--- What you are asked to do ---
Write out the stretch of rows from the line containing "Where should I" through the line containing "click(689, 470)" again, substituting "seat" for "bench" and leaving everything else unchanged.

##### Input

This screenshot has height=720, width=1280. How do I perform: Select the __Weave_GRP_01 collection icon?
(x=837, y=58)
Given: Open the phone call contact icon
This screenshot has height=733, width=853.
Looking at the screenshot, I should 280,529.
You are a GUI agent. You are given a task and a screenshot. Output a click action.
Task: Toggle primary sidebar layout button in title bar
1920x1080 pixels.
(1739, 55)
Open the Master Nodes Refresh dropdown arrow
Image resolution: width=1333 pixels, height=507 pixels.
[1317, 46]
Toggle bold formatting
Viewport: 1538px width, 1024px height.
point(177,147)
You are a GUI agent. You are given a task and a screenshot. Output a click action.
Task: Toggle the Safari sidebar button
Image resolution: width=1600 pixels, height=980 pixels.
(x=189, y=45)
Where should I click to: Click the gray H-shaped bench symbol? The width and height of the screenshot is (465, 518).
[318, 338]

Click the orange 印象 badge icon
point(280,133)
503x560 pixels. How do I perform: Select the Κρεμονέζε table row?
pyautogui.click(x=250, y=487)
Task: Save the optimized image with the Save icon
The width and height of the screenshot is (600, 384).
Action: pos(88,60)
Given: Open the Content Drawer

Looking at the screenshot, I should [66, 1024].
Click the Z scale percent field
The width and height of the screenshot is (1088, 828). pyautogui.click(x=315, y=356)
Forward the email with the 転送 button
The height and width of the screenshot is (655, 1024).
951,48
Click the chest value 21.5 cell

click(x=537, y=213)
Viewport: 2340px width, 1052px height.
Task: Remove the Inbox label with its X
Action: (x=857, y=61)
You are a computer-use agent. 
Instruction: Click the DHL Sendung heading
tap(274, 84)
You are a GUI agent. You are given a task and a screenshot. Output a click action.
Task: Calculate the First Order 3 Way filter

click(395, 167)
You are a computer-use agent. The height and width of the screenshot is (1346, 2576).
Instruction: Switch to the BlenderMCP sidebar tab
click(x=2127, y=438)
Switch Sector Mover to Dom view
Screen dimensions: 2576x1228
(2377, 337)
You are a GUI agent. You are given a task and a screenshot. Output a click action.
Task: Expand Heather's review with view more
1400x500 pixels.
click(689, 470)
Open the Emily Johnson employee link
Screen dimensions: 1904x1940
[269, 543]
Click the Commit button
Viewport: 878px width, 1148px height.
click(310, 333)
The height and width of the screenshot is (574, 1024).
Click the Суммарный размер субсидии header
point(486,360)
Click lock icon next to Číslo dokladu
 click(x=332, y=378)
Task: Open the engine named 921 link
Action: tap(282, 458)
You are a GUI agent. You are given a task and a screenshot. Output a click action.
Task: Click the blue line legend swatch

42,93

##########

--- Answer in full ---
Where should I click to: Click the gray H-shaped seat symbol? The width and height of the screenshot is (465, 518).
[318, 338]

Click the orange 印象 badge icon
point(280,133)
503x560 pixels. How do I perform: Select the Κρεμονέζε table row?
pyautogui.click(x=250, y=487)
Task: Save the optimized image with the Save icon
The width and height of the screenshot is (600, 384).
Action: pos(88,60)
Given: Open the Content Drawer

Looking at the screenshot, I should [66, 1024].
Click the Z scale percent field
The width and height of the screenshot is (1088, 828). pyautogui.click(x=315, y=356)
Forward the email with the 転送 button
The height and width of the screenshot is (655, 1024).
951,48
Click the chest value 21.5 cell

click(x=537, y=213)
Viewport: 2340px width, 1052px height.
Task: Remove the Inbox label with its X
Action: (x=857, y=61)
You are a computer-use agent. 
Instruction: Click the DHL Sendung heading
tap(274, 84)
You are a GUI agent. You are given a task and a screenshot. Output a click action.
Task: Calculate the First Order 3 Way filter

click(395, 167)
You are a computer-use agent. The height and width of the screenshot is (1346, 2576).
Instruction: Switch to the BlenderMCP sidebar tab
click(x=2127, y=438)
Switch Sector Mover to Dom view
Screen dimensions: 2576x1228
(2377, 337)
You are a GUI agent. You are given a task and a screenshot. Output a click action.
Task: Expand Heather's review with view more
1400x500 pixels.
click(689, 470)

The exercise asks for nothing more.